"Nothin'."
"Where you goin'?"
"Out."
"I'll ask him what he's going to do with his life, and he'll say, 'Don't worry about it,' but I do," says his father. "If I mention to him, 'Spring training opened today,' he'll just say, 'Yep.' He doesn't want to hear it from me. He keeps saying that part of his life's over."
It all started with Paul Fidrych, a superb athlete whose dream and thigh bone snapped one day when he was playing football in high school. Rather than talk of what he was or could have been, Paul spent hours hitting ground balls and pop-ups, squatting like a catcher for his only son, quietly feeding the dream to him. He coached Mark's team in Little League and Babe Ruth, and during the hush when his son stood at the foul line in a high school basketball game, you could hear Paul Fidrych holler, "Concentrate, Mahk, concentrate!"

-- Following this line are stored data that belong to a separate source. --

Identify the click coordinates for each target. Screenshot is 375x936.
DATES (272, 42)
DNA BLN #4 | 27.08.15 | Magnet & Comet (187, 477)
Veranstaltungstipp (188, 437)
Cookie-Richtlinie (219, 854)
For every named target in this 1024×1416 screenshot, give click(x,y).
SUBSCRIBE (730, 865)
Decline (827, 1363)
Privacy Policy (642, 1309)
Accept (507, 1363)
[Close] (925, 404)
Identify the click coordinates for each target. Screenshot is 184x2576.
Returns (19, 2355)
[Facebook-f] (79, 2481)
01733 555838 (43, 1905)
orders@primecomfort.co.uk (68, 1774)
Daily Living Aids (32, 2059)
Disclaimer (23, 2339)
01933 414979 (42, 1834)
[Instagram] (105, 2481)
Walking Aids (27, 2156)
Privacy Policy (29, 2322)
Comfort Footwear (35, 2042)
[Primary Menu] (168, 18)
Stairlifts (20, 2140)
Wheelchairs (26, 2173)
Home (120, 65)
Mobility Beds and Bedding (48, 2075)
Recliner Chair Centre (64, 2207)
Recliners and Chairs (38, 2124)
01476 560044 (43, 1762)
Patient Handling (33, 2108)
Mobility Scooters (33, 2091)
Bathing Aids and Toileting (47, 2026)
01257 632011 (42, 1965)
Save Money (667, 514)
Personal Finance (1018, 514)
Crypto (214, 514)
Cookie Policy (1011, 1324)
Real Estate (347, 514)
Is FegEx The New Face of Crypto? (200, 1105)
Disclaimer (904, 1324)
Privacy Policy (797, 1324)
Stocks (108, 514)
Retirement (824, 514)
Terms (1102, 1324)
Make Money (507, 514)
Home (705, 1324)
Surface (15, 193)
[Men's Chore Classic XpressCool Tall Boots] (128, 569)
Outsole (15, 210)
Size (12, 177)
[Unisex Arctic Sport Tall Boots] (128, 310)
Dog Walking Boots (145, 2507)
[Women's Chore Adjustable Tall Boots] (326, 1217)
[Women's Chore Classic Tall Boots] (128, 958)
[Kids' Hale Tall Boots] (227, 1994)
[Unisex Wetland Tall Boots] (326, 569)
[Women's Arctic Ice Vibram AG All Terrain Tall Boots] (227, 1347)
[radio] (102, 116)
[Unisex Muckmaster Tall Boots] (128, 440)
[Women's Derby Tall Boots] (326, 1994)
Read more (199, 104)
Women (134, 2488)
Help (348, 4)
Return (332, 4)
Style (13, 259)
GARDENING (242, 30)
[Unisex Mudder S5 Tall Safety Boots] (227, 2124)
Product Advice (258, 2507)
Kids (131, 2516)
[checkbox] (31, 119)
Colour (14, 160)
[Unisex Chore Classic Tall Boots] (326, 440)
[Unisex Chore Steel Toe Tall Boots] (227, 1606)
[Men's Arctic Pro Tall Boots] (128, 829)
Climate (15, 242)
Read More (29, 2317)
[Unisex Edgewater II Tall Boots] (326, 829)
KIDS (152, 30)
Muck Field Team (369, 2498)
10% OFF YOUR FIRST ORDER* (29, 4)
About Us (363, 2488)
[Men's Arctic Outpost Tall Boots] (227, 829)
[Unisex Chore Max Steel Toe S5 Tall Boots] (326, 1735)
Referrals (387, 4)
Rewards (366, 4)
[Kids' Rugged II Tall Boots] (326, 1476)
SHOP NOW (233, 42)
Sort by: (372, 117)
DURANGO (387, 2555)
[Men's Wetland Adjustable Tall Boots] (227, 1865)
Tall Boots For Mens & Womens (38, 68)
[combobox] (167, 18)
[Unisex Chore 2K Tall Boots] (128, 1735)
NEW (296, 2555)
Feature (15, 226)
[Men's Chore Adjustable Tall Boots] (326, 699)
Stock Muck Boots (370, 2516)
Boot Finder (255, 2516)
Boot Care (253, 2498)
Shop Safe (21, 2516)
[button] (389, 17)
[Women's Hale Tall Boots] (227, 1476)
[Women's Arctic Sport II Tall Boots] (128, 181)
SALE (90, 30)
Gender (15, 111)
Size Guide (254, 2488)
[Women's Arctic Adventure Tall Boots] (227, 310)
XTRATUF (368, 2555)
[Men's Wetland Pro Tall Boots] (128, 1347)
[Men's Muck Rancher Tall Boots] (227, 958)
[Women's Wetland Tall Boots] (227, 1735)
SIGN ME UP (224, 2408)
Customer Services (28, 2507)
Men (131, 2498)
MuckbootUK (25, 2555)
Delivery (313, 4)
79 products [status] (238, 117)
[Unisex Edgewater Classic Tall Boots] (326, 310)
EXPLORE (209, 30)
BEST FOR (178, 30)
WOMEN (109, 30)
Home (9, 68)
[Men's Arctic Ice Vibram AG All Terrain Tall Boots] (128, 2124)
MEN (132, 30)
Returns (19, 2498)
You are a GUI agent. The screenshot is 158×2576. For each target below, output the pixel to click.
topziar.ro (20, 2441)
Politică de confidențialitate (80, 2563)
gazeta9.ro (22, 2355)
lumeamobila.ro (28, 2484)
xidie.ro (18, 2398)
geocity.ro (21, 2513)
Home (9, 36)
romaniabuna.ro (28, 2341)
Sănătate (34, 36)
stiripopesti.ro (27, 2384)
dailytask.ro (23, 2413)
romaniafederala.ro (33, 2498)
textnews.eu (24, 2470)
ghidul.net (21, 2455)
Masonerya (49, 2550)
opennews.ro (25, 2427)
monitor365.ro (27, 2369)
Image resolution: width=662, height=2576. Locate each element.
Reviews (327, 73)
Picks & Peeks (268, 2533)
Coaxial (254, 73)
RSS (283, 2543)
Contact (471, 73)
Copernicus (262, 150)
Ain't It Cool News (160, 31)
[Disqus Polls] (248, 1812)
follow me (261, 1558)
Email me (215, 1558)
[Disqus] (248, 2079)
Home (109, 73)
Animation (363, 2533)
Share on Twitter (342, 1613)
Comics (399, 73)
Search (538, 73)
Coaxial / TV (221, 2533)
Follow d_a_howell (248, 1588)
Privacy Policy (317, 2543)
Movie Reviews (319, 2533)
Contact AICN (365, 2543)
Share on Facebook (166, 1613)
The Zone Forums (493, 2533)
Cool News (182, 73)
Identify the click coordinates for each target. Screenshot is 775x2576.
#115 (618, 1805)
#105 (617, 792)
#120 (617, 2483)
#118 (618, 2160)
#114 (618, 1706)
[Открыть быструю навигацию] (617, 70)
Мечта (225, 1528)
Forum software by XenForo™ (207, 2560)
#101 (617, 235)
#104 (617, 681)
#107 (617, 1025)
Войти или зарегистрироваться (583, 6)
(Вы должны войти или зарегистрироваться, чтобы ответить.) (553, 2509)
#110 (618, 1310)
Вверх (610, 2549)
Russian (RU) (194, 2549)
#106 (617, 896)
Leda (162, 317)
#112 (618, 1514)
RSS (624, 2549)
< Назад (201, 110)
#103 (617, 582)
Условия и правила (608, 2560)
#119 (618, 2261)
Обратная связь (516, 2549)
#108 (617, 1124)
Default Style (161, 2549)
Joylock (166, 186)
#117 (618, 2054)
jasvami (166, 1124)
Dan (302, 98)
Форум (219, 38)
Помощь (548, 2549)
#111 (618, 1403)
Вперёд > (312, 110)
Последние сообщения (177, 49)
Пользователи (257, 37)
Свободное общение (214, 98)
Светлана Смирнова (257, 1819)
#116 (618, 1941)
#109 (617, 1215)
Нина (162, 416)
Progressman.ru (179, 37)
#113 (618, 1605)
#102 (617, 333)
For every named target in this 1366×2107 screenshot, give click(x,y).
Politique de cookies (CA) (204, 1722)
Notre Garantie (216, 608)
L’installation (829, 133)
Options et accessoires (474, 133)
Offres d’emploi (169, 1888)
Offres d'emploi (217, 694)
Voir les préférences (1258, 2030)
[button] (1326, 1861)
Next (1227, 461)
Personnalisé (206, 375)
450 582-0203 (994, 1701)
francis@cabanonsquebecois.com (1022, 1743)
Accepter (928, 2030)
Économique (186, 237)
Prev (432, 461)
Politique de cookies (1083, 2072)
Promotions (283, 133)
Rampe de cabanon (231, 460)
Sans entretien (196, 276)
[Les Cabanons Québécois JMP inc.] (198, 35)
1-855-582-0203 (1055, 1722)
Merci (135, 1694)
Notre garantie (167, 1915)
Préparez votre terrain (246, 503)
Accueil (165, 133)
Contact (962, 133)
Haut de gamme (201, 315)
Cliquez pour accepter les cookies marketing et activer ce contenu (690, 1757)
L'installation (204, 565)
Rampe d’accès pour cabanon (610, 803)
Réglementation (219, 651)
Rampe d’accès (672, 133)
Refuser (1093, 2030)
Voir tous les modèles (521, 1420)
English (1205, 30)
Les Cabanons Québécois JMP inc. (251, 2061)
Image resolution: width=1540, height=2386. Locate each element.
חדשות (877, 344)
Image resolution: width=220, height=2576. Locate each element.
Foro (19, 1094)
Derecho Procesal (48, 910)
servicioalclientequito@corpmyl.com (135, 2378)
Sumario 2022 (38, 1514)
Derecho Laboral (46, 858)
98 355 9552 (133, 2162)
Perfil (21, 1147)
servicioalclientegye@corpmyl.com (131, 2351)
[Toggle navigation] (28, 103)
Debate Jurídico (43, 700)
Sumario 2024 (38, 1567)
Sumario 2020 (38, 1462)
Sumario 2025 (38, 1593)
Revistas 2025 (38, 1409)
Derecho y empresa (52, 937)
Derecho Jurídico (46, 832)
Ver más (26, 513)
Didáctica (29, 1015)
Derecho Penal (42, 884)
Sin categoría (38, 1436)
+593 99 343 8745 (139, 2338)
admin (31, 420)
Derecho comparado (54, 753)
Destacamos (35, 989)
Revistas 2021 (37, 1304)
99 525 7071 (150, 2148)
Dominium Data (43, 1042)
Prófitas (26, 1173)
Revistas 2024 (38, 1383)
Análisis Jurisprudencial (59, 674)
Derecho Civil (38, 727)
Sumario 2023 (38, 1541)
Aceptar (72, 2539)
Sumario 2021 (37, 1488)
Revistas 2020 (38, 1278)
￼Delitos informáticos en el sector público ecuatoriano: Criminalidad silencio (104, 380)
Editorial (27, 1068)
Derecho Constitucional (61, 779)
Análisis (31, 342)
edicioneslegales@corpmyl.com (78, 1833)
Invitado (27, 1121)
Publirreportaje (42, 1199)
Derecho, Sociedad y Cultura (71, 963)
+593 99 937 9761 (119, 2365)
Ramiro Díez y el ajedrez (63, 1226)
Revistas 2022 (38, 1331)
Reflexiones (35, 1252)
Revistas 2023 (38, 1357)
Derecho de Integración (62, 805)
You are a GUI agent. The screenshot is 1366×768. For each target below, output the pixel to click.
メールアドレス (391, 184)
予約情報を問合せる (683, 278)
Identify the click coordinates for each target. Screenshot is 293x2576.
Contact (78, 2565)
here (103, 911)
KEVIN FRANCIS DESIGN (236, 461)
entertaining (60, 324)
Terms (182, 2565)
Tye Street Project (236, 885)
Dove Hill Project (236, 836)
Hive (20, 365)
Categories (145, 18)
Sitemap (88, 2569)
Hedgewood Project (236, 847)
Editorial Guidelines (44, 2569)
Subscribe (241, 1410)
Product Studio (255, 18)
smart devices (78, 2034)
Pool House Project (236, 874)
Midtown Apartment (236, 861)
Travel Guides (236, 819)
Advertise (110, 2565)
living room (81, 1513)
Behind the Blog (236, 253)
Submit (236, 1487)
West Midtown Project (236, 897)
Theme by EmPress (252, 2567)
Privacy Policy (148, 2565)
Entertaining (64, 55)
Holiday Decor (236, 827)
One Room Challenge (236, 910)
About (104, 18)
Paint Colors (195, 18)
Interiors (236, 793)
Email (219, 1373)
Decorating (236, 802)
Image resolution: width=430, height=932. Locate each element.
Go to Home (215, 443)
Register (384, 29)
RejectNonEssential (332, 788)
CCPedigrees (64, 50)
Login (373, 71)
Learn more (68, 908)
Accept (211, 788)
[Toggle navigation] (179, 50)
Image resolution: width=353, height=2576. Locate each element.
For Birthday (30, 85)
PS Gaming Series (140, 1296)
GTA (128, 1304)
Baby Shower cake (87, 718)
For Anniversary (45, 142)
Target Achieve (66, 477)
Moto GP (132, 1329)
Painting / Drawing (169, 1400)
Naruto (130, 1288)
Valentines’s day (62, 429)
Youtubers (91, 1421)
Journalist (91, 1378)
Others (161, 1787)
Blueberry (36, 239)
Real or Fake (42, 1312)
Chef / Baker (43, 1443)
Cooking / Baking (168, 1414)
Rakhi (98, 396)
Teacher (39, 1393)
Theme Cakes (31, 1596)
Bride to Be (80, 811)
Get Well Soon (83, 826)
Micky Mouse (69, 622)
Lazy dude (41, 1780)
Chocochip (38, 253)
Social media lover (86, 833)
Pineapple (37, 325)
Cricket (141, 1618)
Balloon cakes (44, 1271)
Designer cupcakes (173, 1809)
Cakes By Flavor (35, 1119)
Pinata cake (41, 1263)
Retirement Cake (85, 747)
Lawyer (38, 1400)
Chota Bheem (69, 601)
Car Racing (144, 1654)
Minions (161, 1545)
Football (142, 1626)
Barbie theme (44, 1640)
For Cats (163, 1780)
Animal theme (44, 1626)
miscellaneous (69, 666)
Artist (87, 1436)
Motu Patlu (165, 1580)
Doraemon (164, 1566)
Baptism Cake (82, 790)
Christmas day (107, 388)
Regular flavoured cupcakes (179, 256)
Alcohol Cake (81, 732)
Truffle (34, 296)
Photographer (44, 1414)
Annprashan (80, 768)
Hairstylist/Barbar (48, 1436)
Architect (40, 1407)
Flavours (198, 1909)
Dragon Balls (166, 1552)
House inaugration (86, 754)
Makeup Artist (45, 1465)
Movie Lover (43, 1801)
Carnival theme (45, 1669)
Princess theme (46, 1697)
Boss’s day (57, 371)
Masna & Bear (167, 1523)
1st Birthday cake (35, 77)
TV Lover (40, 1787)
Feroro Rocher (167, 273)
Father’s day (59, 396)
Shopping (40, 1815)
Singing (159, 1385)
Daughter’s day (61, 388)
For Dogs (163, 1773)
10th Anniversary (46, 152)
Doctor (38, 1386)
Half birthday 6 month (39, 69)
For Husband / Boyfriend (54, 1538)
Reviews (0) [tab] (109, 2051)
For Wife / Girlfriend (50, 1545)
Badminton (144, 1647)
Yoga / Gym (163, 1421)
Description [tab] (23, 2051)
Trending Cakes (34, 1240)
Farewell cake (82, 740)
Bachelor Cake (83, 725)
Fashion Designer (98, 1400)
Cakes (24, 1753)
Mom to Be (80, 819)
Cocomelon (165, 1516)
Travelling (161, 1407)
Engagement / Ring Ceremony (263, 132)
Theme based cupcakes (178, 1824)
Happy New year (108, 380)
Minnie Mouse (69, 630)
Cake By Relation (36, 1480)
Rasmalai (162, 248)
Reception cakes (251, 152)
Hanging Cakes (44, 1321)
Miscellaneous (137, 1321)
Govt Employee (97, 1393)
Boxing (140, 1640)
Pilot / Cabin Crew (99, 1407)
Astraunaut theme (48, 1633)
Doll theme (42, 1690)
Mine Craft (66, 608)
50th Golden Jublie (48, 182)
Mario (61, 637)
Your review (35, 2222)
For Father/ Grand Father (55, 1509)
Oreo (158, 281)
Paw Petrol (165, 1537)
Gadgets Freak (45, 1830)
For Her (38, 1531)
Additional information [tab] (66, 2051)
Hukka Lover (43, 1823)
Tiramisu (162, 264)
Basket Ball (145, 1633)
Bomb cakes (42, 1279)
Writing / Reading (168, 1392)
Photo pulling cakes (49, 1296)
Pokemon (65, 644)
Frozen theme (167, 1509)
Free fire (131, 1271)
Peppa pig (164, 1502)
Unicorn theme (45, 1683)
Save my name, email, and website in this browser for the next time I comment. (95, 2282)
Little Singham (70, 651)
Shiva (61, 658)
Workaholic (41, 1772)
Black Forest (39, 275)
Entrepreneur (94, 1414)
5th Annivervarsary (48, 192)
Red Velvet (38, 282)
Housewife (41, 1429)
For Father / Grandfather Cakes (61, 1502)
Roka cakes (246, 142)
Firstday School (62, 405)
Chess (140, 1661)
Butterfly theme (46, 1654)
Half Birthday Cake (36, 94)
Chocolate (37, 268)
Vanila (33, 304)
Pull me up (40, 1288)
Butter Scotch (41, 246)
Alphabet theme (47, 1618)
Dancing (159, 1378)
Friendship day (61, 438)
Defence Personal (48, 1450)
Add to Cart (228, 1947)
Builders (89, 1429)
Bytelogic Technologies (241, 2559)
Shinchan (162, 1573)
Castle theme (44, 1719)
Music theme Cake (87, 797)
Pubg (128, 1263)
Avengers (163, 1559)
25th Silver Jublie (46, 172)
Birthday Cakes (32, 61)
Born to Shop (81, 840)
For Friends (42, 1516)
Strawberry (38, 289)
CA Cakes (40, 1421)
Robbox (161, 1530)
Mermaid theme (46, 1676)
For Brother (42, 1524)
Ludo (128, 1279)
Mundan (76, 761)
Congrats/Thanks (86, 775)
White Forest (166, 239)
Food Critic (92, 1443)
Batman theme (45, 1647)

With a baseball in his hand, or a snowball or a rock, Mark could. In a classroom his mind roamed, his fingers and feet fidgeted, the words on the page in front of him danced themselves into a blur. He flunked first grade, then flunked second. A few friends taunted him, but most of them just moved on to the next grade and forgot him. Tall for his age, he towered over classmates two years younger, and when he dominated them at recess, it only made things worse. Patiently his dad tried to tutor him, but the words kept dancing and the boy knew he was disappointing everyone. "I stopped raising my hand in class," he says. "I wanted to disappear. I still have an inferiority complex about it today. I remember my Aunt Nel telling me that you should go into the woods and scream if you felt real bad. I thought she was crazy back then."
Ten or 15 people might show up at his high school baseball games—played when the outfield snow had melted—and sometimes almost that many ground balls skipped by his fielders' gloves. His father urged him not to quit. Says the younger Fidrych, "He'd say, 'Mahk, you're not the smartest kid in the world, and there's money to be made in sports.' Your dad tells you something when you're a kid, you believe him, right?"
Everyone in town thought Mark was just a wild, fun-loving, floppy-haired hyper kid, quick to do 360s in his sister's car on the frozen pond or lie on his back on a barroom dance floor and wriggle to the music. (Why, don't you know, that's The Worm.) Underneath, he often didn't feel that way at all. "Sometimes," he says, "I'd think, 'Why live?' "
His father wanted him to go to college, Mark wanted to do oil changes at Pierce's Sunoco. For his dad, he would do almost anything. His first Scholastic Aptitude Test score was too low for college entrance, so he gave his ID card to a smart buddy who had offered to pinch-hit for the second. The difference was so dramatic that the SAT board officially notified him he was a cheater.
Suddenly, miraculously, came the call from the Detroit Tigers, and Fidrych didn't need the car on the pond to feel himself spin. "All of a sudden I had guys behind me who could field; I just threw strikes and let the other team hit ground balls," he says. "All of a sudden people actually wanted to hear what I had to say!"